Вересаев положил ломтик сырокопчёной колбасы на хлеб и задумчиво жевал.

— Знаешь, Денис, на конях мы с тобой молодели... А в танках состарились.

— Да не состарились мы! Чёрт тебя побери! Вон наш бывший командир генералом был, когда мы ещё юными ротмистрами вышагивали. Он много старше нас, а каков молодец! Маршалом своей страны стал! Президентом был. И каким!

— Я тебе скажу, Денис Андреич, нам просто повезло, что довелось служить у него.

Волохов встал из-за стола, подошёл к окну. Долго молча смотрел на шумную праздничную улицу Горького. На весёлых людей. На детишек, играющих у подъезда.

Вересаев, откинувшись на спинку стула, тоже молча глядел на старого своего товарища, с которым прошёл почти рядом две великих войны. Да и другие войнушки, которые поменьше.

— А ты знаешь, Егор Иваныч, что сказал товарищ Сталин в сорок пятом? Да, именно в мае?

— Откуда ж мне знать? Это ты всё должен знать, не я ведь, а ты генерал-лейтенант военной разведки.

— Да я о бароне Густаве...

— Товарищ Сталин?

— Да. Он так и сказал: «Маннергейм не пошёл на Ленинград, и мы не пойдём на Финляндию...»

— Так и сказал?!

— Именно так. Поскрёбышев присутствовал, Куприянов, это первый секретарь ЦК Карело-Финской, и я там был, и ещё кое-кто. В сорок пятом он это повторил. А впервые объявил это в узком кругу в конце сорок четвёртого.

— Да... Почти пятнадцать миллионов под ружьём в мае было. Это уже не тридцать девятый...

— И ведь зимой сорок пятого, в самом начале года, Маннергейм сумел по телефону связаться с товарищем Сталиным. И наш Верховный несколько раз с ним разговаривал по прямой связи. О чём? Точно не знает никто. А результат — вот такое решение Верховного...
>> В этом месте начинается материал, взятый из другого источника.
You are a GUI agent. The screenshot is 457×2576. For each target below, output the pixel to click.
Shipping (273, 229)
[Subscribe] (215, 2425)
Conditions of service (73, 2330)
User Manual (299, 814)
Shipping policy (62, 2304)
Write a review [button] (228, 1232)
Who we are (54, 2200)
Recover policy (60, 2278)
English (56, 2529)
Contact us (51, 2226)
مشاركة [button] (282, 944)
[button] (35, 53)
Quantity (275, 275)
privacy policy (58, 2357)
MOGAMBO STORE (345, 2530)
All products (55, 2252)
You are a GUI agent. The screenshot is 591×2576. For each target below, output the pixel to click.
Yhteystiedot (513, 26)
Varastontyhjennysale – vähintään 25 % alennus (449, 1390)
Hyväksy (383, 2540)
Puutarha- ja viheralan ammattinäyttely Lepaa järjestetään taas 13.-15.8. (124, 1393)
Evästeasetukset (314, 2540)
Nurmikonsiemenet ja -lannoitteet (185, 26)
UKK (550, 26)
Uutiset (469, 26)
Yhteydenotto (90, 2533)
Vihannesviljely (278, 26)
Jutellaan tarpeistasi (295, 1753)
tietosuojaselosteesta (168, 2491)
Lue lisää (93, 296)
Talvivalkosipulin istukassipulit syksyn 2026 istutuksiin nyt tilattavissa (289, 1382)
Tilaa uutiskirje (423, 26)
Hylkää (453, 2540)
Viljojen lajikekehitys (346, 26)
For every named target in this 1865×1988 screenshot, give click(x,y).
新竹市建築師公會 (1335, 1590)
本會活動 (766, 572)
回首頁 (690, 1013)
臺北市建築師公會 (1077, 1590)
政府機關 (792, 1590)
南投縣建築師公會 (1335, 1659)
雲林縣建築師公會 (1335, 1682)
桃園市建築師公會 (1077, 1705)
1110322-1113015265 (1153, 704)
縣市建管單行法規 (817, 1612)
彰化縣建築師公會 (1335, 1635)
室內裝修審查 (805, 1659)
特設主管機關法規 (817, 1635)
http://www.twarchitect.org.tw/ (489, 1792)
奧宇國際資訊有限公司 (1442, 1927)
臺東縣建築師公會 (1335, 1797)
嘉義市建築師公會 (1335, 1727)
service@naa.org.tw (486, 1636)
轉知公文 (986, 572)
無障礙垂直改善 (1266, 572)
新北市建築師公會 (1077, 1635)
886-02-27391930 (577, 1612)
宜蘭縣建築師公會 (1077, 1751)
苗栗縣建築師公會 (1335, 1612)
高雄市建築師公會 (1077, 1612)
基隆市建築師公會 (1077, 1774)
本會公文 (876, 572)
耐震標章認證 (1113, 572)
— Да... Мудрым он был всегда, наш барон Густав. Провидцем. Оценят ли потомки?.. Особенно финны. Им просто дико повезло, что судьба подарила им такого человека. Такой, как он, — это судьба государства. Счастливая судьба.

— Когда и где ты видел, Денис Андреич, чтобы люди хоть что-то ценили по заслугам? Забудут...

— Нет, Егор Иваныч! Таких... такое, что сделал он для своей страны... Давай выпьем за него, за нашего барона Густава! Он, как тогда, в далёком четырнадцатом, на коне. Он всегда на коне. Всадник, скачущий сквозь время.


1947. Сентябрь.

Маннергейм взял трость и вышел из дому. Было ещё не холодно, но порывистый ветер раскачивал сосны на острове. Маршал надел шинель. Он хорошо прогрелся у камина, и спину теперь не ломило.

Джек, высунув длинный свой язык, преданно смотрел на хозяина, не отставая ни на шаг.

Маршал остановился на скальном берегу над прибоем. Волны накатывались, разбиваясь о гранит и оставляя белую, как снег, пену.


Вечные балтийские волны, шумные и изменчивые, как страсти и волнения людей.

Бесконечные и неизменные, как время.

Прозрачная и холодная вода из родника со звоном продолжала бежать по красной скале. Чистая кровь земли из скального сосуда, вечно питающая Балтийское море.

Загрузка...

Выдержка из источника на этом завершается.